The mainstream use of the term "hive mind" is usually in illustrating humanity's putative "collective consciousness." This term actually comes from French sociologist Émile Durkheim (1858–1917) who used it to summarize shared beliefs and moral attitudes that bring people together in one social whole. It is not necessarily a rational process.
There are many instruments that have been used throughout humanity's prehistory to unify society, including, especially, totemic religion. The idea was to ingrain common principles in the larger unconsciousness within the context of a tribe or group.
Professor Marshal McLuhan is someone who has used the term "hive mind" in the modern era.
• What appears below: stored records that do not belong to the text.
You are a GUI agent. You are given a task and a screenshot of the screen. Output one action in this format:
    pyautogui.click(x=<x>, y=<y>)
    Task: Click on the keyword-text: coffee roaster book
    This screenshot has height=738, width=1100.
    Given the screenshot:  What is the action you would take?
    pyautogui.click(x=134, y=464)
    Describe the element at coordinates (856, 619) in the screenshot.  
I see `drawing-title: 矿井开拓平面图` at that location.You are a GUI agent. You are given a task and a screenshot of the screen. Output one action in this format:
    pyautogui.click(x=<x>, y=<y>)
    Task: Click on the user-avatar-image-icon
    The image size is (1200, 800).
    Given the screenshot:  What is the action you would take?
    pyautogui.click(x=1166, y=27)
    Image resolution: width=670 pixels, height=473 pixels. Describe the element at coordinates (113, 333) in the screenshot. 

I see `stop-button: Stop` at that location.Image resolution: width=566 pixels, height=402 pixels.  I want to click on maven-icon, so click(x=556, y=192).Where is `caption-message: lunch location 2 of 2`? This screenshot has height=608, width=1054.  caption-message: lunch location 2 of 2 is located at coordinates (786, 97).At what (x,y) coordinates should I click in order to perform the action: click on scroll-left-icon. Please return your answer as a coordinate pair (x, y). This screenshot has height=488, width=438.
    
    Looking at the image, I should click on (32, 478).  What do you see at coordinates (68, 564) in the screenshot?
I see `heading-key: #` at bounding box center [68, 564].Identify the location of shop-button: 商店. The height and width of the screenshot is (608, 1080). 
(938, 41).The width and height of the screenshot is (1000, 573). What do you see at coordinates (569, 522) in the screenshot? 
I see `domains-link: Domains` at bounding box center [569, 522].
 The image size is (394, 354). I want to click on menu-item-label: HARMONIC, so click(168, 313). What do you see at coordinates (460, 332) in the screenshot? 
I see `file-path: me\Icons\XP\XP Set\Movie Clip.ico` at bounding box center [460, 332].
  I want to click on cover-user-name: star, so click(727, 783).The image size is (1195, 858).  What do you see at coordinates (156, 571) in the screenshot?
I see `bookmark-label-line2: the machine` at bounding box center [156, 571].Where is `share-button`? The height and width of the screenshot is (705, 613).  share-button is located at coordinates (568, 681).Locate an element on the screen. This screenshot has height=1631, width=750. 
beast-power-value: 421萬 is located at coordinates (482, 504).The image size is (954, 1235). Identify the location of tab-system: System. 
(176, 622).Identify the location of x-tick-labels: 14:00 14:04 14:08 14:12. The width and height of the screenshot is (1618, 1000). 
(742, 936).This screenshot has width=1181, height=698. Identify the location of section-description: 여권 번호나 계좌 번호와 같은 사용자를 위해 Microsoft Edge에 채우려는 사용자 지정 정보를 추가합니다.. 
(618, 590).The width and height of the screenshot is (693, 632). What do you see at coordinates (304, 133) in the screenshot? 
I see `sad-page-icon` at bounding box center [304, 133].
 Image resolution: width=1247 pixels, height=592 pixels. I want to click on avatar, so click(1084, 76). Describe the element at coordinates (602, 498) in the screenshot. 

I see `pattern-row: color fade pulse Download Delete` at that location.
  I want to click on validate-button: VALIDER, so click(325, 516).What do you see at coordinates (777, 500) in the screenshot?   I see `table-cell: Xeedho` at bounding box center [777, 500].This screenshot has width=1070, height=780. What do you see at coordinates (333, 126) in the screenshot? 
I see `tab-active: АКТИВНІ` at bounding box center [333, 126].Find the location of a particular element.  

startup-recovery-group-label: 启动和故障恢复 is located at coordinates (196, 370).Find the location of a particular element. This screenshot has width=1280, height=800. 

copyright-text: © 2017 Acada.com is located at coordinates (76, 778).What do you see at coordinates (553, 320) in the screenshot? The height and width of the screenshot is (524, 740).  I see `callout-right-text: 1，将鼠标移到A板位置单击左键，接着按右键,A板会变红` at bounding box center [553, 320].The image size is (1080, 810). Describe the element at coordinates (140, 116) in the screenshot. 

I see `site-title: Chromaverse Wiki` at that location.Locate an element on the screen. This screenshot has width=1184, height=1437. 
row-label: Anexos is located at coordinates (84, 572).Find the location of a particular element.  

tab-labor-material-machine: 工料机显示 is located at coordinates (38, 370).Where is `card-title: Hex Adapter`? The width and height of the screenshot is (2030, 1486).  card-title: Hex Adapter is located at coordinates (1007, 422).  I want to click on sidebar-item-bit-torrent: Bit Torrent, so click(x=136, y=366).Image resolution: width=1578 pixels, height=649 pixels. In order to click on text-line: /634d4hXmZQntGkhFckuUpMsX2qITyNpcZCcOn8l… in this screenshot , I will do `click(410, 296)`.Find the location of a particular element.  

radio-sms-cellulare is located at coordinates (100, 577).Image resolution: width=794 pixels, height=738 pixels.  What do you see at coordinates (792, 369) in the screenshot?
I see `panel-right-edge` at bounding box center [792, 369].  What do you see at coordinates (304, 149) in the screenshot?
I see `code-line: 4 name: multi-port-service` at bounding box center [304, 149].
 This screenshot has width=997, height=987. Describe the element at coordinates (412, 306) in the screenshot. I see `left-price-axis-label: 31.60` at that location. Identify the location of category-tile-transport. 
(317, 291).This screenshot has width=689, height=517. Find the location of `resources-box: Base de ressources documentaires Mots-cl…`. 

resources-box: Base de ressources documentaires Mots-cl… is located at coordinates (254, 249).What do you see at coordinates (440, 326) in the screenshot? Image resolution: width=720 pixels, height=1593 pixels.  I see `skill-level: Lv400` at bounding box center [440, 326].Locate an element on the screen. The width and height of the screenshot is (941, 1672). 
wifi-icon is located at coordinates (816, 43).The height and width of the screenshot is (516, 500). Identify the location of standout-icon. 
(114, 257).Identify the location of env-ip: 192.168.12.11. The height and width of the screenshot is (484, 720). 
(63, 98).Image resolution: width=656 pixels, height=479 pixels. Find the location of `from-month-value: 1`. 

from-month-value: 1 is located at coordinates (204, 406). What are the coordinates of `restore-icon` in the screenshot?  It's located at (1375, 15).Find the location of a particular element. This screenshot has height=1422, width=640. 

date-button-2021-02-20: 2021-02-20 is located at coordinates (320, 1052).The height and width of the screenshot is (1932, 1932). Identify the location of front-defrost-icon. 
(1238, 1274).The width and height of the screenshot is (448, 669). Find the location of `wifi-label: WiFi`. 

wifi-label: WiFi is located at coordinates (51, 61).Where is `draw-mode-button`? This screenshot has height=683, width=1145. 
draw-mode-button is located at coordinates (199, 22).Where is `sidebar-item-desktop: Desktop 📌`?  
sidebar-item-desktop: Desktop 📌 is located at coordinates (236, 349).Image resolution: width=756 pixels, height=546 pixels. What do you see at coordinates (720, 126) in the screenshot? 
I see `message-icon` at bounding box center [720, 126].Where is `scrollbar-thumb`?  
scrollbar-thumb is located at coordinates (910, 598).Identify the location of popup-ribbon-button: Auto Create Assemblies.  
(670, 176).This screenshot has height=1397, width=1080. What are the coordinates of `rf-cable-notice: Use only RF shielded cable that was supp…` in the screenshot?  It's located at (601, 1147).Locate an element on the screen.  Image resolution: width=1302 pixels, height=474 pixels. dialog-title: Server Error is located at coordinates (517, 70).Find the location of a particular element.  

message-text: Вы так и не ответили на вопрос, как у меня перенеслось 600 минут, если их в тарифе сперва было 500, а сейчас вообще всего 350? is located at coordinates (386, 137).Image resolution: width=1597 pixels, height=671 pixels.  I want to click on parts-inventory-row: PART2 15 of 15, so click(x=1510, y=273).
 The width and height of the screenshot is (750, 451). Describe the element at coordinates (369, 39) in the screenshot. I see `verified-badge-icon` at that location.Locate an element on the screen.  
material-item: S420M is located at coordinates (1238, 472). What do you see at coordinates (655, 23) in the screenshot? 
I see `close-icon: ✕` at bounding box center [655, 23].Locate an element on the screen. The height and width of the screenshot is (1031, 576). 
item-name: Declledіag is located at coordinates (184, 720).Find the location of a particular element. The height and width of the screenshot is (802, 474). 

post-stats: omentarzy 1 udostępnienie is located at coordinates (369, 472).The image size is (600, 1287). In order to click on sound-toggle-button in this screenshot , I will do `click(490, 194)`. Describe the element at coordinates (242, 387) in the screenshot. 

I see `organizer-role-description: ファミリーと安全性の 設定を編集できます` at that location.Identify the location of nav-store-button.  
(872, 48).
He believed that the electronic media was a kind of larger nervous system that connected people to each other. He also believed the medium itself is more important than the content and coined the phrase "The Media is the Message" to explain this point of view.
McLuhan believed that newly created communication technologies, such as the Gutenberg Press and now the Internet, have a most important impact on human interactions and history. He postulated that electronic technologies were creating a kind of modern global village – and the hive mind concept fits into this larger perspective.
Maharishi Mahesh Yogi, the founder of Transcendental Meditation (TM), has used the term hive mind to describe the combined consciousness of larger groups of people using the technique of TM. Studies have reportedly been conducted that show that TM reduces crime and violence when enough people practice it.
Society is certainly constituted of a wide variety of collective groups and there is no doubt that different groups of people in different nations create different cultures. Certain cultures react in certain ways to a given stimuli, but they may not all react in the same way.
The very concept of hive mind is bound to be a controversial one, as it cannot easily be quantified. Perhaps the most that can be agreed upon is that people are imitative creatures. When an individual sees someone doing something that person may copy him or her, even if s/he has not been exposed to the primary input. Certainly, this is how fashions and "fads" work. And there is a descriptive (if rude) statement that explains this behavior: "Monkey see, monkey do."
In the context of the Internet, information is being generated and disseminated that is probably bound to have an effect beyond the initial viewing. As new memes are absorbed into the culture, worldwide, the impact challenges previous assumptions. In this way new ideas are absorbed and new dominant social themes are created.
The Gutenberg Press accomplished this long ago by making available information not previously circulated amongst common people. The results were the Reformation, Renaissance and numerous political and thought revolutions. Today it is said by some that a kind of Internet Reformation is taking place. Within this context "hive mind," general though that term may be, may well have a place as a useful descriptive.